La Banca nazionale svizzera (BNS) sta esplorando alternative al suo progetto di emissione di valuta digitale all’ingrosso su una piattaforma adatta all’operatore della Borsa svizzera, con l’obiettivo di limitare i rischi di frammentazione o governance.

Dalla fine dello scorso anno, il programma Helvetia III valuta l’utilizzo di una valuta digitale della banca centrale all’ingrosso (CBNC) da parte di istituti selezionati per regolare le transazioni obbligazionarie tokenizzate sulla piattaforma SIX Digital Exchange (SDX) dedicata agli asset digitali. Questa MNBC equivale economicamente e giuridicamente ai depositi a vista che figurano nel bilancio della BNS, ha indicato Thomas Jordan, presidente della direzione generale, secondo il copione del discorso pronunciato nell’ambito del vertice sull’innovazione della Banca nazionale dei regolamenti internazionali (BRI).

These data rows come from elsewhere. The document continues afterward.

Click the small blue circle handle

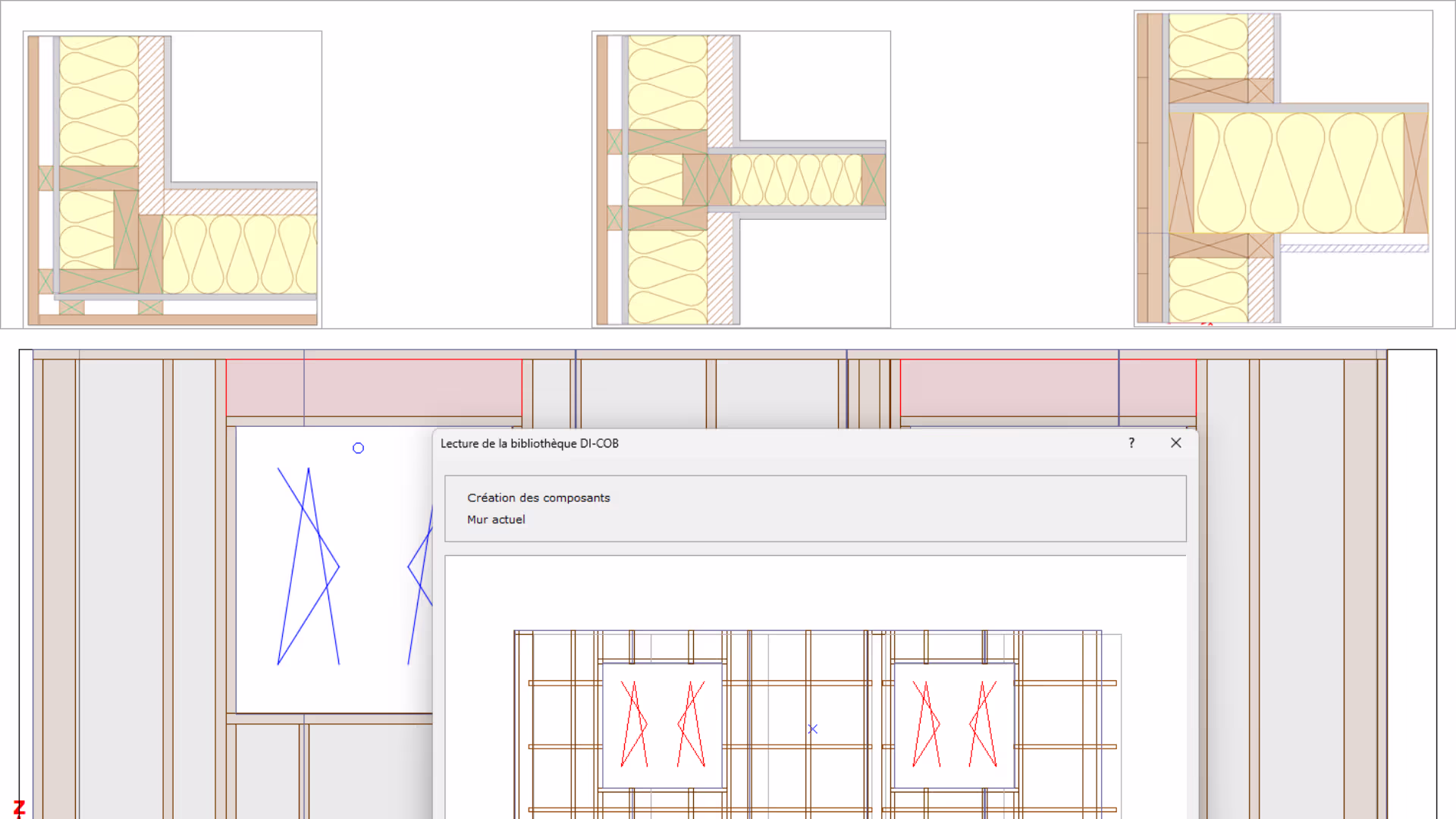click(358, 448)
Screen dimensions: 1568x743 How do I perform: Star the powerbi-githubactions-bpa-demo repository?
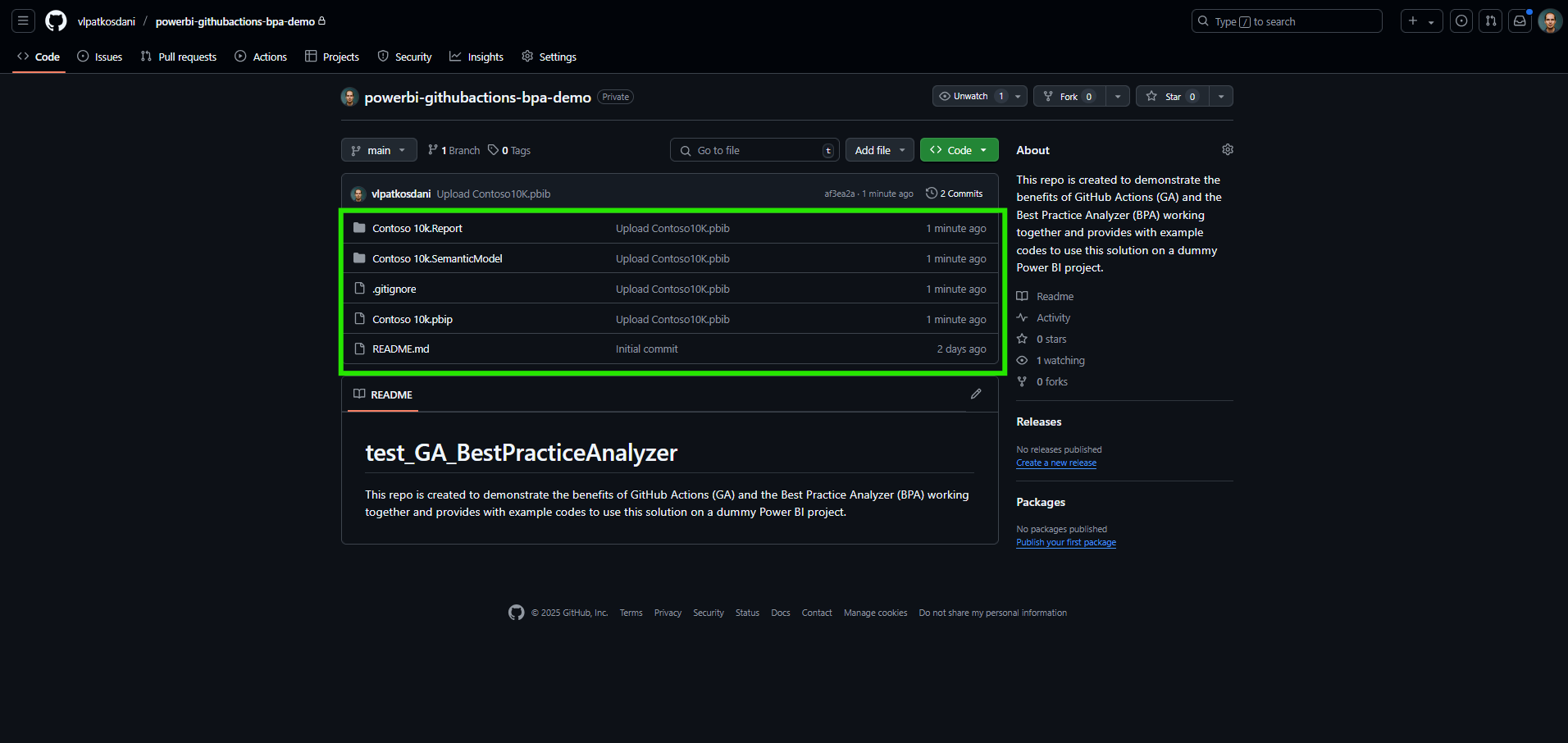(1171, 96)
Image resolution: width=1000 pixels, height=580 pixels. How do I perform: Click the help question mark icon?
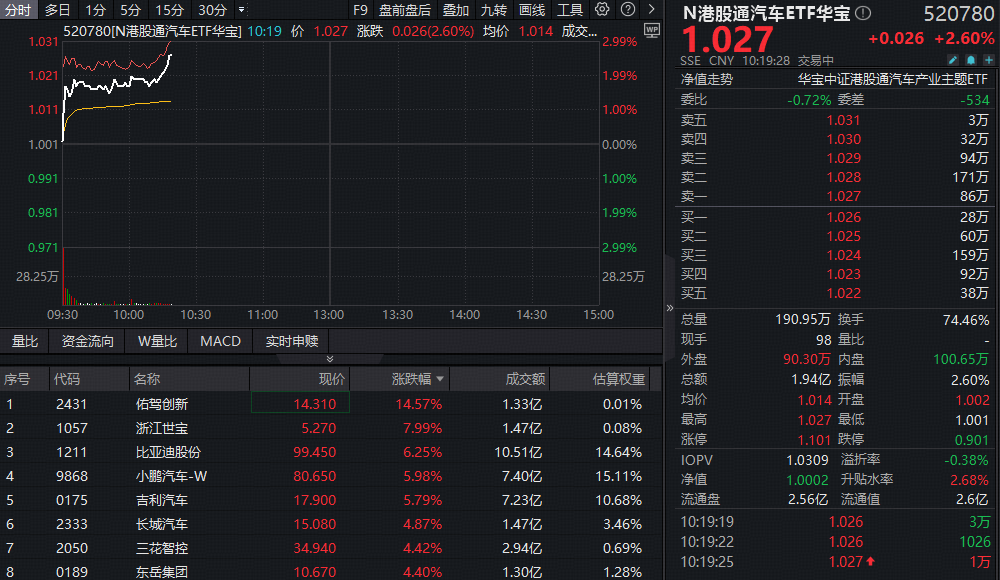626,10
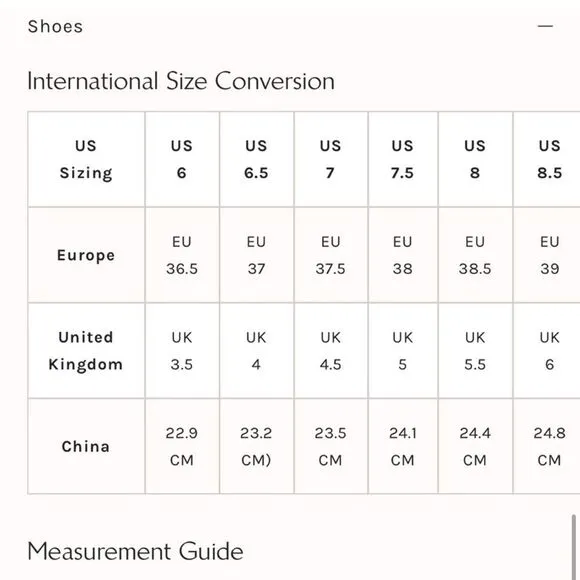The image size is (580, 580).
Task: Click the United Kingdom row label
Action: point(86,351)
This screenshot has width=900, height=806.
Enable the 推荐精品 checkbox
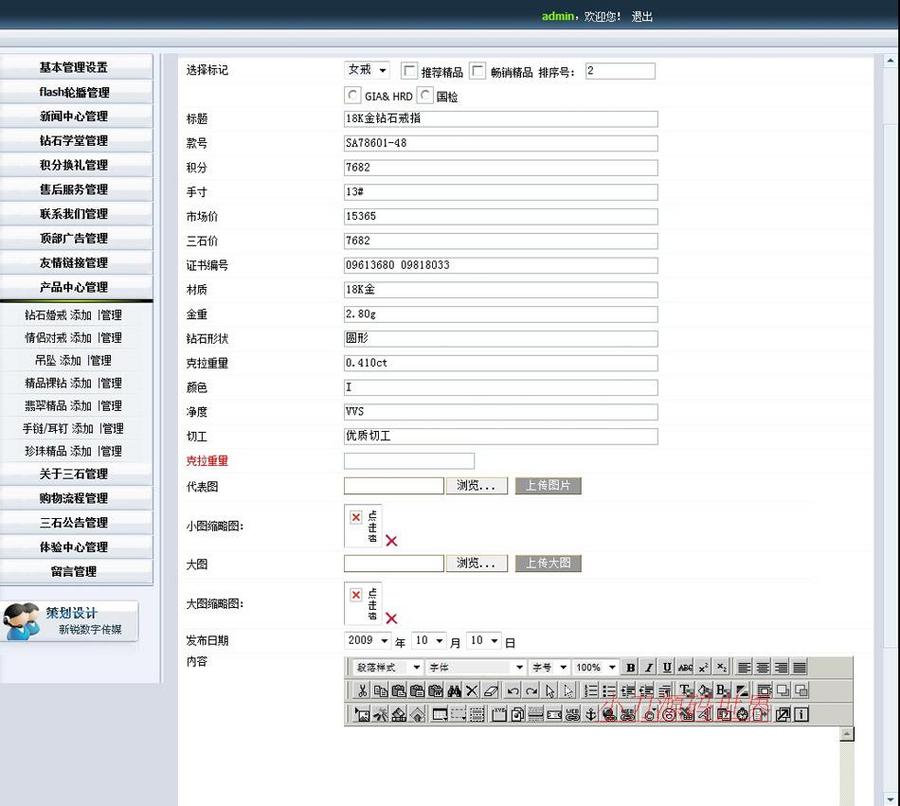click(409, 70)
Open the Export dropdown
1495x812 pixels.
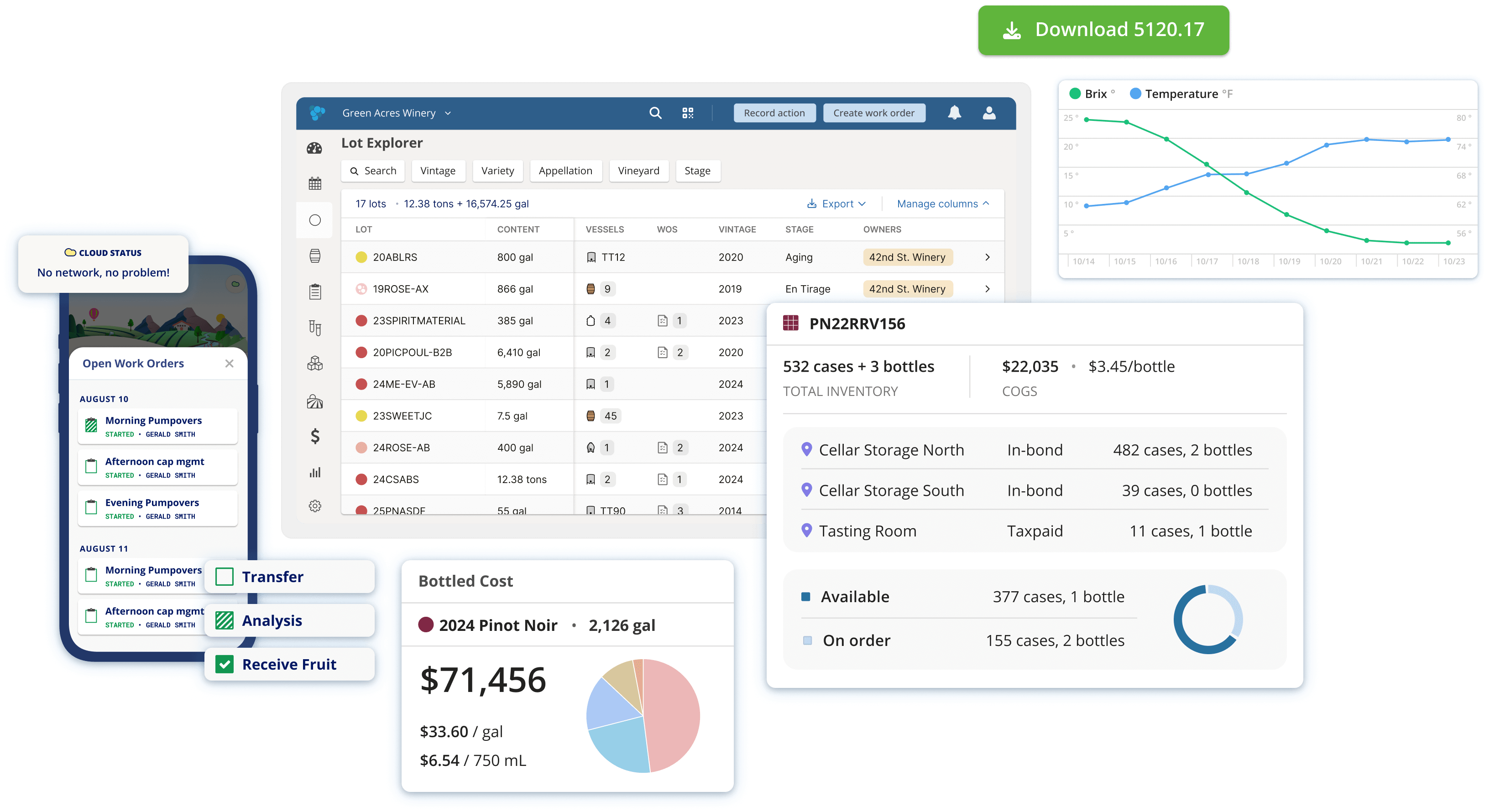[x=836, y=203]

Sebbene elimini le barriere in un’infrastruttura finanziaria attualmente compartimentata, questo approccio implica la delega di alcuni compiti relativi all’emissione di moneta della banca centrale a un attore privato, in questo caso SIX. Anche la possibile moltiplicazione delle piattaforme su cui questa MNBC potrebbe essere emessa rischia di frammentare l’offerta di moneta.

Tra replicazione digitale e rivoluzione privata

Il collegamento della piattaforma su cui opera la MNBC al sistema svizzero di pagamento interbancario in tempo reale (SIC) costituirebbe un’alternativa che consentirebbe alla moneta della banca centrale di non uscire mai dai conti giro. Un simile meccanismo eliminerebbe quindi gli svantaggi della frammentazione, come quelli derivanti dalla delega delle responsabilità della banca centrale a un attore privato. Tuttavia, si limiterebbe a replicare l’attuale processo basato sulla sincronizzazione e limiterebbe quindi il potenziale di miglioramento della MNBC.

L’emissione sulla piattaforma di una valuta privata tokenizzata – garantita contro il rischio di fallimento e interamente coperta da depositi a vista – consentirebbe inoltre di collocare valuta e asset sulla stessa barca. Questo scenario limiterebbe la necessità di sincronizzazione, senza però risolvere il problema della frammentazione. Inoltre, una valuta digitale privata non ricadrebbe direttamente sotto la responsabilità della banca centrale come una MNBC o i depositi a vista e richiederebbe quindi un’analisi preventiva approfondita delle normative che dovrebbero essere applicate ad essa.

Senza azzardarsi per il momento a mostrare una preferenza per l’una o l’altra delle opzioni citate, il capo banchiere centrale svizzero uscente sottolinea che gli esperimenti finora condotti suggeriscono che tutte e tre rientrano tecnicamente e giuridicamente nell’ambito delle possibilità.

Riconoscendo che la tokenizzazione degli asset resta un fenomeno confidenziale, Thomas Jordan invita un atteggiamento proattivo da parte dell’istituto svizzero di emissione che – in collaborazione con attori del settore privato – esamina come tale fenomeno possa migliorare il funzionamento del sistema finanziario.